When people in France continued to celebrate the new year in April, either through ignorance or a refusal to accept the new calendar, they were teased by those who kept with the change as "April Fools."

However, as noted by InfoPlease, this does not explain how the tradition spread across Europe and the rest of the western world. Britain also did not adopt to the new calendar until 1752, by which point the tradition believed to have existed there for hundreds of years.

According to another folklore theory, April Fools' Day began in the 13th century, when the residents of Gotham began acting crazy in order scare off King John's men, who had come to visit the town to assess whether the king should acquire the land and turn it into grounds for hunting, reports Historic U.K.

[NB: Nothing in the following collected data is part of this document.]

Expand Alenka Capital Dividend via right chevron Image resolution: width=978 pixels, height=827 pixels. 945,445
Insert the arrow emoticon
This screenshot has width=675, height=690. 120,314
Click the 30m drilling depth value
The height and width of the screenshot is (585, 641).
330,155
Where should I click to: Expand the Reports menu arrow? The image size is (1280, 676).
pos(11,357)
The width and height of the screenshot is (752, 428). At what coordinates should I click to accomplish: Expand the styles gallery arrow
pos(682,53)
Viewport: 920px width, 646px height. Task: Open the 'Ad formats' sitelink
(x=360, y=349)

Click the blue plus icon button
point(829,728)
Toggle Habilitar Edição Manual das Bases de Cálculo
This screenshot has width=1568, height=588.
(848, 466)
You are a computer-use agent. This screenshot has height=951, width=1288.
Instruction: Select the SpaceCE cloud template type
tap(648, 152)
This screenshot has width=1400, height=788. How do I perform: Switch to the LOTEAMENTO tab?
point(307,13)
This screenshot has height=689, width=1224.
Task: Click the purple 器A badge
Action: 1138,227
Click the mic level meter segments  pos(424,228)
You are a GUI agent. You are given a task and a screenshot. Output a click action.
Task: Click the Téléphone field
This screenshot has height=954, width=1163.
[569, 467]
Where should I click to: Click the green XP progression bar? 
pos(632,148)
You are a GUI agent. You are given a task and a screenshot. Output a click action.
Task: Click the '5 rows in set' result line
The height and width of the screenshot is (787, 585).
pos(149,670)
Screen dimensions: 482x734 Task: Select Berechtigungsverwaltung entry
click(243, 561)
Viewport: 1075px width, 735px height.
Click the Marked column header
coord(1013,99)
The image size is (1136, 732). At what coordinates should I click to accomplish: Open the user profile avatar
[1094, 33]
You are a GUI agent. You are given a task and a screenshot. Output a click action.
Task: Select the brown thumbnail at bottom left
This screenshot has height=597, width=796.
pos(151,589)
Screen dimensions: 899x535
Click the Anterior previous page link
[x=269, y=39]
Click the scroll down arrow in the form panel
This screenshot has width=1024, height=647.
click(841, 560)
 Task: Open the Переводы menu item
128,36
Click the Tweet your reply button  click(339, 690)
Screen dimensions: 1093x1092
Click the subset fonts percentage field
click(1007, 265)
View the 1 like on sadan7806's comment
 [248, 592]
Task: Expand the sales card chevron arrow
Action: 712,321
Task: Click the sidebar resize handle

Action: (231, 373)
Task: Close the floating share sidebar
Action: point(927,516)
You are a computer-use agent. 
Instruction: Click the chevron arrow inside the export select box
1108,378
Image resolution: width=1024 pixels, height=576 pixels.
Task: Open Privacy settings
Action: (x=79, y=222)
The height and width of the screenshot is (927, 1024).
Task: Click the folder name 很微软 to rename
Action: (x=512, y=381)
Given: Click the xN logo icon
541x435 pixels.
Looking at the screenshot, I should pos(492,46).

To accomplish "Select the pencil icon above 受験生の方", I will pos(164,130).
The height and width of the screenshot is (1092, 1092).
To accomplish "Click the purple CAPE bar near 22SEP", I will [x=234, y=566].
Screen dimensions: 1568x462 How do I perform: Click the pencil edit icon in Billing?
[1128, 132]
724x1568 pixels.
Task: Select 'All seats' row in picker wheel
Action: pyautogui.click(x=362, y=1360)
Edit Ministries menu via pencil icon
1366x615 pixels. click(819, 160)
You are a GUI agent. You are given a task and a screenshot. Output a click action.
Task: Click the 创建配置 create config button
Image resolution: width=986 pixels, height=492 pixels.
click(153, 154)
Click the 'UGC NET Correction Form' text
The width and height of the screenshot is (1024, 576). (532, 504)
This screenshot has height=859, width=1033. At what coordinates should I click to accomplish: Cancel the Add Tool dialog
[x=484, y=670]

Yet another disputed theory is that the origins stem from a line from Geoffrey Chaucher's 1392 book The Canterbury Tales. "The controversy is over what Chaucer really wrote and whether there can be a direct link to April Fools' Day," Simon J. Bronner, a professor of American Studies and Folklore at Penn State, told Time.

"The line in question is '32 March,' which was thought to be a joke because there is no March 32, but there are some medievalists who claim it was a misprint."

There is also speculation that Chaucer probably meant to write 32 days after March, which would be May 2, but it has been misinterpreted to mean April 1 down the years.

As reported by Vox, the first clear and documented mention of April Fools' Day didn't occur utill the early 18th century after the line "Whence proceeds the custom of making April Fools?" appeared in the British Apollo magazine in 1708.

Other theories surrounding the origins of April Fools' Day include links to the vernal equinox—the first day of spring in the Northern Hemisphere—because of how the frequent changes in weather had fooled people, as well as suggesting it is tied to the ancient Rome holiday of Hilaria. During the end-of-winter celebration which took place on March 25, revelers were encouraged dress up and play games and pranks on each other.

Whatever its origins, April Fools' Day evolved to such an extent that the world's media cant help but also get involved.

Some of the most famous April Fools pranks down the years include Taco Bell announcing in a full page advert taken out in several leading U.S newspapers that they had bought the Liberty Bell in order to help reduce the national deficit.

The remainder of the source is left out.